What to do. Every entry needs to be duplicated exactly.

**** Data provided

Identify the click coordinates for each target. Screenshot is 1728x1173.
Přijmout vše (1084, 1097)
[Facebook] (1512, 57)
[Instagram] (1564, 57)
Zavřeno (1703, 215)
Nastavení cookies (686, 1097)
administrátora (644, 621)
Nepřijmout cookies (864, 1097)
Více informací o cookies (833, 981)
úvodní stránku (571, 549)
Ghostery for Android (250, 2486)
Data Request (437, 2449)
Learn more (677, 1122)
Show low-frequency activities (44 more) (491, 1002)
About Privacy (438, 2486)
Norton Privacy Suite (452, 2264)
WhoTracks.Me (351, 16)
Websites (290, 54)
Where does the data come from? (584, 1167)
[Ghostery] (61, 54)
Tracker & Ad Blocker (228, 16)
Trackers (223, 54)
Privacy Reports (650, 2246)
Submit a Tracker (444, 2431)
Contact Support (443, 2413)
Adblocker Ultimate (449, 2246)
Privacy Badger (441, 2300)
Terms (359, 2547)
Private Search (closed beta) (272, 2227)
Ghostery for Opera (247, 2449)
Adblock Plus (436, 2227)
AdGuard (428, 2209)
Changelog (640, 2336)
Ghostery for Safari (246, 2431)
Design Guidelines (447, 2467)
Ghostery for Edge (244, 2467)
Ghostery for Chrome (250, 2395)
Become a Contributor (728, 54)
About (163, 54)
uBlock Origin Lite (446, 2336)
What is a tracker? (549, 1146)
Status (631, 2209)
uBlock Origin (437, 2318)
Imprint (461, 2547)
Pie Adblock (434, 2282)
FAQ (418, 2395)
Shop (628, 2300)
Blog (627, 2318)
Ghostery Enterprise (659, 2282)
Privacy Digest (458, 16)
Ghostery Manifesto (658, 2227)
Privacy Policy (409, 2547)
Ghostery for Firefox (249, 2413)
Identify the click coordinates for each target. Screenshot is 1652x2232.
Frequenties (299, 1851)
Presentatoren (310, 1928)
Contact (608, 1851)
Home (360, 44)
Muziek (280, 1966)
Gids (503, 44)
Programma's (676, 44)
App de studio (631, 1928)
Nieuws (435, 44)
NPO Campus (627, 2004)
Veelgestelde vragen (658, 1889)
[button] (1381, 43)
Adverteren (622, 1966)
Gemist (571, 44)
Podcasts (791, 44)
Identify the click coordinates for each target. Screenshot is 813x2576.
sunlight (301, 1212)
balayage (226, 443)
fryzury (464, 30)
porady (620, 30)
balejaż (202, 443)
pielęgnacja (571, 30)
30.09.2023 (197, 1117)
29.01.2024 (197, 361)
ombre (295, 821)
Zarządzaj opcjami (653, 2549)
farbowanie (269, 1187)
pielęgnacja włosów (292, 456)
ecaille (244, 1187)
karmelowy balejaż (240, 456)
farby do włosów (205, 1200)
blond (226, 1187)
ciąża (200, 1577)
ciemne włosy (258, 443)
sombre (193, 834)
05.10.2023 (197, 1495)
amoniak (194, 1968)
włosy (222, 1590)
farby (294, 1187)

********

Worked solution.
Identify the click coordinates for each target. Screenshot is 1728x1173.
Přijmout vše (1084, 1097)
[Facebook] (1512, 57)
[Instagram] (1564, 57)
Zavřeno (1703, 215)
Nastavení cookies (686, 1097)
administrátora (644, 621)
Nepřijmout cookies (864, 1097)
Více informací o cookies (833, 981)
úvodní stránku (571, 549)
Ghostery for Android (250, 2486)
Data Request (437, 2449)
Learn more (677, 1122)
Show low-frequency activities (44 more) (491, 1002)
About Privacy (438, 2486)
Norton Privacy Suite (452, 2264)
WhoTracks.Me (351, 16)
Websites (290, 54)
Where does the data come from? (584, 1167)
[Ghostery] (61, 54)
Tracker & Ad Blocker (228, 16)
Trackers (223, 54)
Privacy Reports (650, 2246)
Submit a Tracker (444, 2431)
Contact Support (443, 2413)
Adblocker Ultimate (449, 2246)
Privacy Badger (441, 2300)
Terms (359, 2547)
Private Search (closed beta) (272, 2227)
Ghostery for Opera (247, 2449)
Adblock Plus (436, 2227)
AdGuard (428, 2209)
Changelog (640, 2336)
Ghostery for Safari (246, 2431)
Design Guidelines (447, 2467)
Ghostery for Edge (244, 2467)
Ghostery for Chrome (250, 2395)
Become a Contributor (728, 54)
About (163, 54)
uBlock Origin Lite (446, 2336)
What is a tracker? (549, 1146)
Status (631, 2209)
uBlock Origin (437, 2318)
Imprint (461, 2547)
Pie Adblock (434, 2282)
FAQ (418, 2395)
Shop (628, 2300)
Blog (627, 2318)
Ghostery Enterprise (659, 2282)
Privacy Digest (458, 16)
Ghostery Manifesto (658, 2227)
Privacy Policy (409, 2547)
Ghostery for Firefox (249, 2413)
Identify the click coordinates for each target. Screenshot is 1652x2232.
Frequenties (299, 1851)
Presentatoren (310, 1928)
Contact (608, 1851)
Home (360, 44)
Muziek (280, 1966)
Gids (503, 44)
Programma's (676, 44)
App de studio (631, 1928)
Nieuws (435, 44)
NPO Campus (627, 2004)
Veelgestelde vragen (658, 1889)
[button] (1381, 43)
Adverteren (622, 1966)
Gemist (571, 44)
Podcasts (791, 44)
Identify the click coordinates for each target. Screenshot is 813x2576.
sunlight (301, 1212)
balayage (226, 443)
fryzury (464, 30)
porady (620, 30)
balejaż (202, 443)
pielęgnacja (571, 30)
30.09.2023 (197, 1117)
29.01.2024 (197, 361)
ombre (295, 821)
Zarządzaj opcjami (653, 2549)
farbowanie (269, 1187)
pielęgnacja włosów (292, 456)
ecaille (244, 1187)
karmelowy balejaż (240, 456)
farby do włosów (205, 1200)
blond (226, 1187)
ciąża (200, 1577)
ciemne włosy (258, 443)
sombre (193, 834)
05.10.2023 (197, 1495)
amoniak (194, 1968)
włosy (222, 1590)
farby (294, 1187)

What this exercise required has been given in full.